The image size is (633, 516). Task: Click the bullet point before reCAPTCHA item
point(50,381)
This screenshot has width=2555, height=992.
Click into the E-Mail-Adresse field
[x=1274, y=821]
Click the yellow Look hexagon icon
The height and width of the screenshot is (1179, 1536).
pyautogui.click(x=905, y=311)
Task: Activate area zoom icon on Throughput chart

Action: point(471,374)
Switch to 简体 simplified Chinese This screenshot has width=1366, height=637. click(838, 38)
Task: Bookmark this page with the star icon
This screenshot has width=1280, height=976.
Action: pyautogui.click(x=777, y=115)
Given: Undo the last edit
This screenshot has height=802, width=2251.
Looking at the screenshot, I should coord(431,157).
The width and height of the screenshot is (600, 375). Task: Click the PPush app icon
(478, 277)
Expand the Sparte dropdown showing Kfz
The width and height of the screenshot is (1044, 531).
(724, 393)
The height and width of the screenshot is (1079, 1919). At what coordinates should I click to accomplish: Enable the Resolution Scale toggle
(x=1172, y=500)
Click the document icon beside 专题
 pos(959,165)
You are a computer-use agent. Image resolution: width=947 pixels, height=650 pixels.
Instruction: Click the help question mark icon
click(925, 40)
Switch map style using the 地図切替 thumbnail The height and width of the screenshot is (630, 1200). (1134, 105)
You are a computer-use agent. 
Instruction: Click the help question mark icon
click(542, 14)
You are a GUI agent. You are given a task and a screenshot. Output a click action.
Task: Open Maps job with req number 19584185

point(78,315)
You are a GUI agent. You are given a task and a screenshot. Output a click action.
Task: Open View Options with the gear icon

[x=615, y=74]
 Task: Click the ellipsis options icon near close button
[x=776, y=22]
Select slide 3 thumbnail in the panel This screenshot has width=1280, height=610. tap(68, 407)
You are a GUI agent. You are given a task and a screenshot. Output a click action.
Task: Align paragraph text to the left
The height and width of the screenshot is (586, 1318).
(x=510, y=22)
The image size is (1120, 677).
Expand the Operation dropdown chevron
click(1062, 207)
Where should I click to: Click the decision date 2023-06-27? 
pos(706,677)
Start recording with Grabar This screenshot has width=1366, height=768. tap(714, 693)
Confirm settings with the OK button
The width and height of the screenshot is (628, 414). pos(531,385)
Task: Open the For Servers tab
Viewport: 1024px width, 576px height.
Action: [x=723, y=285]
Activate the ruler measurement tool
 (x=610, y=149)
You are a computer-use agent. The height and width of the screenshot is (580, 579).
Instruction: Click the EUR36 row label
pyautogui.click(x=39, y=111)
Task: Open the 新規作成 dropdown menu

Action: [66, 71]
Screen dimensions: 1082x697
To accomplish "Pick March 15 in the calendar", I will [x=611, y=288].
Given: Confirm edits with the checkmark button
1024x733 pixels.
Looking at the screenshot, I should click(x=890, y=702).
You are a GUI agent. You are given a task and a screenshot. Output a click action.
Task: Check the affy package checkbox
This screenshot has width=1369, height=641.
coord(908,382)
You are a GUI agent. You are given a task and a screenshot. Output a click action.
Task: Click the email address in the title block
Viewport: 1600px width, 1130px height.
============================================================
* WORK TASK
Look above for the line that contains "Screen dimensions: 1082x697". That line and every line after it through the end of the data must be written out exactly, with nothing else.

* WRITTEN ANSWER
Screen dimensions: 1082x697
To accomplish "Pick March 15 in the calendar", I will [x=611, y=288].
Given: Confirm edits with the checkmark button
1024x733 pixels.
Looking at the screenshot, I should click(x=890, y=702).
You are a GUI agent. You are given a task and a screenshot. Output a click action.
Task: Check the affy package checkbox
This screenshot has width=1369, height=641.
coord(908,382)
You are a GUI agent. You are given a task and a screenshot. Output a click action.
Task: Click the email address in the title block
Viewport: 1600px width, 1130px height.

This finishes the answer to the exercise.